**** SOURCE PASSAGE ****
I pulled out my cell phone and dialed 911. I have never understood how it is that, when I’m speeding,
it seems that there is a patrol care every other mile. But, for the next twenty miles I watched him driving from 60
to 85 mph, weave in and out of lanes, on and off the road and nearly
hit several drivers as I was transferred from one 911 jurisdiction to
another waiting for someone to catch up and pull him over.
I decided to stay with him anyway.
It looked to me like any moment he was going to either
seriously injure himself or someone else if not worse.
All kinds of thoughts went through my mind about what I was
about to helplessly watch happen.
Finally, two Garland policemen were able to catch up and pull the
driver over. The 911
operator asked me to stop as well so the policemen could take my
statement. Until now,
I’m feeling like the good citizen. You know, I’ve done my duty keeping this person off the
road who obviously had no regard for anyone’s life, not even his
own. It’s not so much
that I meant to be judgmental; it just comes so naturally.
But, when the policemen finally got the driver to step out of
his car, that’s when my heart sank.
He couldn’t have been more than twenty.
**** THE DATA ****
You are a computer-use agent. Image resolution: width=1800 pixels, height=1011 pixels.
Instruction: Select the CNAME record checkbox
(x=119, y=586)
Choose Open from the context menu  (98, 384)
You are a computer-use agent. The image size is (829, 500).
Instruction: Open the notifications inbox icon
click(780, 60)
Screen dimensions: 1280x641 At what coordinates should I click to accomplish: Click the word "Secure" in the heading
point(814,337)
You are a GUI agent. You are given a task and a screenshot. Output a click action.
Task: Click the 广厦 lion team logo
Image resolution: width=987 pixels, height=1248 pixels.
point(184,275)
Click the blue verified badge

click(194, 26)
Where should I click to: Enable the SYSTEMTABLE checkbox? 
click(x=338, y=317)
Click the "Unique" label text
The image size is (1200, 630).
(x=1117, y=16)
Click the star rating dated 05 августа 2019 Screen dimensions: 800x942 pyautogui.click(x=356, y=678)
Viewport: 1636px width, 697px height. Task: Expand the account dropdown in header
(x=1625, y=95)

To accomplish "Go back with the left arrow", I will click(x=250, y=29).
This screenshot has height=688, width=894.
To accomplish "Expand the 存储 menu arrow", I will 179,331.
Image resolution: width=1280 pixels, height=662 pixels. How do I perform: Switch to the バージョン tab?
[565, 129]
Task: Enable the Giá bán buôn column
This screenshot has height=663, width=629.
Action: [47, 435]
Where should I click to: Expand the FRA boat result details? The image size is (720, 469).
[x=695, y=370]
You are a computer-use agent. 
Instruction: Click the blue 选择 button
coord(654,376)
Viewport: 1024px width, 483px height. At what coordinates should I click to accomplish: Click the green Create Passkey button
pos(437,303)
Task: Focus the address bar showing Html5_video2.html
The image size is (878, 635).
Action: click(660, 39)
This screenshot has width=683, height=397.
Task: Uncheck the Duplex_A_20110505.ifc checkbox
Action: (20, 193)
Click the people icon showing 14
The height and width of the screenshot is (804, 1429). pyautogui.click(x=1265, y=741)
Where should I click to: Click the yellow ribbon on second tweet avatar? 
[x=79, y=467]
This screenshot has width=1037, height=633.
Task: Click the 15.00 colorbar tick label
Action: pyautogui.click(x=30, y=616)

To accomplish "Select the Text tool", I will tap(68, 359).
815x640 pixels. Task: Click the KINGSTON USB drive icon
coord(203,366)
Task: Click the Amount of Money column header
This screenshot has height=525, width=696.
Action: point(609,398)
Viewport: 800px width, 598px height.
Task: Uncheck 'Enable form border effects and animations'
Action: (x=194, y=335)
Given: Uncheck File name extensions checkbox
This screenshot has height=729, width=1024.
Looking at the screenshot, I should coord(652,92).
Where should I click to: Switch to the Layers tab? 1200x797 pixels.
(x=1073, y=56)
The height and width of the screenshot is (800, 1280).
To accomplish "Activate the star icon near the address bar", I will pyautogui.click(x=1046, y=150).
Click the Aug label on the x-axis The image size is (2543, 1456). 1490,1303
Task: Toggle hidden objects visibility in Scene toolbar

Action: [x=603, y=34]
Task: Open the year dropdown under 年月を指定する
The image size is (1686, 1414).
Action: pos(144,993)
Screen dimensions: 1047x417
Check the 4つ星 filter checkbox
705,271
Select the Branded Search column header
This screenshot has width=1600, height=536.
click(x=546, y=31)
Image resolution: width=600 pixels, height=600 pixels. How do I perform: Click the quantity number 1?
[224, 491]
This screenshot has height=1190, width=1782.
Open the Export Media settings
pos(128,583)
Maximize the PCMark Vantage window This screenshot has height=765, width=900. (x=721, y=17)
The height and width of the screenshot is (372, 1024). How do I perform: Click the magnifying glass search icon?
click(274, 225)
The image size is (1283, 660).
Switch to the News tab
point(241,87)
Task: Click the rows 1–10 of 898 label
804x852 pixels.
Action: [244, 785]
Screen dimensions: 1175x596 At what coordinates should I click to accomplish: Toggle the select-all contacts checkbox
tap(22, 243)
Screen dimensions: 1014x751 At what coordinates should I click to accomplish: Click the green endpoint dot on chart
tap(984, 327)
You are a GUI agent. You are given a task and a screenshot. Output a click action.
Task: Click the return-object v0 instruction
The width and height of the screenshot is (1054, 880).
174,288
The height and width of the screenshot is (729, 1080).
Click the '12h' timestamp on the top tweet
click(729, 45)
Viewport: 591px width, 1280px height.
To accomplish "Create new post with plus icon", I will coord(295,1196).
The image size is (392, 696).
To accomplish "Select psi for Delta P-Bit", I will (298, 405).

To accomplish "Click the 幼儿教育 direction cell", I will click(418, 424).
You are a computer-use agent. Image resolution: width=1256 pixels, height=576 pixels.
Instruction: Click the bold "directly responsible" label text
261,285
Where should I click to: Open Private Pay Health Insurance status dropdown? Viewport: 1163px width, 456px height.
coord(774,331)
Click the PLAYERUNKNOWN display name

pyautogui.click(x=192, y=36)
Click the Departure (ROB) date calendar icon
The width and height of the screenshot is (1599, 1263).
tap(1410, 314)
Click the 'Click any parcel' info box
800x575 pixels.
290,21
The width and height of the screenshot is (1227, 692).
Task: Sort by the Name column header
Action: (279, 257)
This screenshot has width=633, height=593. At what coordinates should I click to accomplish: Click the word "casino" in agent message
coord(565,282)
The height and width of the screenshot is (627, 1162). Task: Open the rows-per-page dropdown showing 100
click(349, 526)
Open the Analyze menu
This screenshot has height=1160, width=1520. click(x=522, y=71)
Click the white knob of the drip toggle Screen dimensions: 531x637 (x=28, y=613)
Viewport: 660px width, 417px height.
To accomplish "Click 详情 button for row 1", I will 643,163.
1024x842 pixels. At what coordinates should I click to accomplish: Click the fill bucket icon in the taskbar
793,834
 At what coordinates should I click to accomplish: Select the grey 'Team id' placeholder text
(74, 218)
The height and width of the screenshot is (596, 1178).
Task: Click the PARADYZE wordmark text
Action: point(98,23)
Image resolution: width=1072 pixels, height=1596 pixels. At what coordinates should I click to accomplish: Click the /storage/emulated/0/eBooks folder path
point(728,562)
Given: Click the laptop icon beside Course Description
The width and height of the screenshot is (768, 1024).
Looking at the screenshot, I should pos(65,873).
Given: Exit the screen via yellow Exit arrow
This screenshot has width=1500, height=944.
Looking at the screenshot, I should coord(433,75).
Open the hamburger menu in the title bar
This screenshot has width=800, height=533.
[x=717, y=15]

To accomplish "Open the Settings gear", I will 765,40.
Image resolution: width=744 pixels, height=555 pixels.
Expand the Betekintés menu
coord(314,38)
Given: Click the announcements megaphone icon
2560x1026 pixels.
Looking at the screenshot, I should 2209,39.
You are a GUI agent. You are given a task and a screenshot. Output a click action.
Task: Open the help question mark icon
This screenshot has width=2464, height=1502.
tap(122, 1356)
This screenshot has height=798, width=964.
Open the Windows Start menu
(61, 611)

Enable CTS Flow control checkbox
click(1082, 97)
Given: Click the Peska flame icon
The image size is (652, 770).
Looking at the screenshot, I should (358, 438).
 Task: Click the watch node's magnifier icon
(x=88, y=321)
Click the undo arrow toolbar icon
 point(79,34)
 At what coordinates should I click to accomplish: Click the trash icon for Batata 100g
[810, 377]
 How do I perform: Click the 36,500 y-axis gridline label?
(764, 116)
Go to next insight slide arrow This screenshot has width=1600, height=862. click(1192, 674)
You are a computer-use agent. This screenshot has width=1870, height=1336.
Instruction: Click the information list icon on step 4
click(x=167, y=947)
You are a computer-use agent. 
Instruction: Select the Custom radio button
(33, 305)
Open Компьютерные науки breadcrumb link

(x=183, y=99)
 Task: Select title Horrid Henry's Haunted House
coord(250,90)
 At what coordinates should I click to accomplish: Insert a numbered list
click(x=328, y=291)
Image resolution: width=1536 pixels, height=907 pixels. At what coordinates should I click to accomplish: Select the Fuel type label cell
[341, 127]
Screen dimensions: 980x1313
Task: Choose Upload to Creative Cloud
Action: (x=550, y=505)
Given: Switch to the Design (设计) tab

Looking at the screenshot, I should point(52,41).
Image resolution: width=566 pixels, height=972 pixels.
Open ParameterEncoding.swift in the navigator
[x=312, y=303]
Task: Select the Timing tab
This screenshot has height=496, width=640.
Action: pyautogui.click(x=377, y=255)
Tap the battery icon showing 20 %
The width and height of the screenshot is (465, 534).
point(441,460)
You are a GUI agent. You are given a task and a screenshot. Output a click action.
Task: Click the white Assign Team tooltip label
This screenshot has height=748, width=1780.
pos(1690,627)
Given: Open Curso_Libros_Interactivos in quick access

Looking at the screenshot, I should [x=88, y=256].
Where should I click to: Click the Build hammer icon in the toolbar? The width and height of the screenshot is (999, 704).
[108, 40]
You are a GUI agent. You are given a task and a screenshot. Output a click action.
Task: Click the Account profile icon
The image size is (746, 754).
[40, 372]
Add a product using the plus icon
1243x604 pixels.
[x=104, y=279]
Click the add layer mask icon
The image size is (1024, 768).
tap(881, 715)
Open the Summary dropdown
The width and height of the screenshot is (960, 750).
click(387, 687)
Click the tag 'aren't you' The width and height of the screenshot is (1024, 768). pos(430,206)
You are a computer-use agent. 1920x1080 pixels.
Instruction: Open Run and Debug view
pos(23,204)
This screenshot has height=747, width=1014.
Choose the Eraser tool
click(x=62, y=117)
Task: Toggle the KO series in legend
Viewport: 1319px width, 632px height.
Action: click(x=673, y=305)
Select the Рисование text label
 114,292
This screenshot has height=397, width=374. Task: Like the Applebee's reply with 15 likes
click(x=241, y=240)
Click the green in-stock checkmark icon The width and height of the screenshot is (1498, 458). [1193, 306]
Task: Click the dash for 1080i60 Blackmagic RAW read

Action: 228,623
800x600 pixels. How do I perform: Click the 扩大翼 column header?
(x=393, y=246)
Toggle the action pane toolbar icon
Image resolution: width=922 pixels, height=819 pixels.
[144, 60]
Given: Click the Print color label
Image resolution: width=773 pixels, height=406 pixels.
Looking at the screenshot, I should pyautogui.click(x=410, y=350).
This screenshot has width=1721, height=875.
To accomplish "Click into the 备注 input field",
****
→ LIST OF TASKS
[a] In the account of the reckless driver, list every action the narrator watched the driver perform during the twenty miles before the police arrived.
[b] Carry on the account of the reckless driver, starting after its final sentence.

→ YOUR WRITTEN ANSWERS
[a]
- Driving from 60 to 85 mph
- Weaving in and out of lanes
- Going on and off the road
- Nearly hitting several drivers

[b]
Suddenly, all of my preconceived judgments and attitudes about
drunk drivers turned to deep sadness.
What is it that could make such a young man, with his whole
life in front of him, need to get drunk at 6:00 in the morning?
What is it that makes anyone of any age need to chemically
lubricate their emotions any time of the day? Nonetheless, as the policemen administered the roadside sobriety
test it appeared to me, sitting at a comfortable and safe distance,
that this guy was more than loaded.
After a while, one of the policemen walked to my car to get my
statement and I couldn’t help but ask.
“Was he drunk?” “No,”
the officer said, “apparently he is just very tired.
He’d been moving all night long and he was just trying to get
to work.” My already sad emotions now turned to shame.
How many times do we sit at a comfortable and safe distance and
judge others when, in fact, if we’d known the whole story, our
judgment might have turned to compassion? Maybe he shouldn’t have been on the road.
But, there was more to the story than met the eye.
Moral of the story: It
is not ours to judge until we know the whole story, which means that
it is never ours to judge because – we will never know the whole
story about anyone else’s life, many times, not even our own.
But, judge we do. Even
if, in sometimes very subtle and seemingly spiritual ways, we draw
conclusions about what we see happening around us and pronounce
judgment as to why it happened. Two weeks ago we began a brief series entitled, “Promises God
Never Made.” We’ve
talked about the promise God never made that, “God helps those who
help themselves.” Last week, we talked about the promise God never made, though
we often make it to ourselves and others, that “God will never give
us more than we can handle.” This
week, the third promise we will discuss, the promise that God never
made, is that “All things happen for a reason.”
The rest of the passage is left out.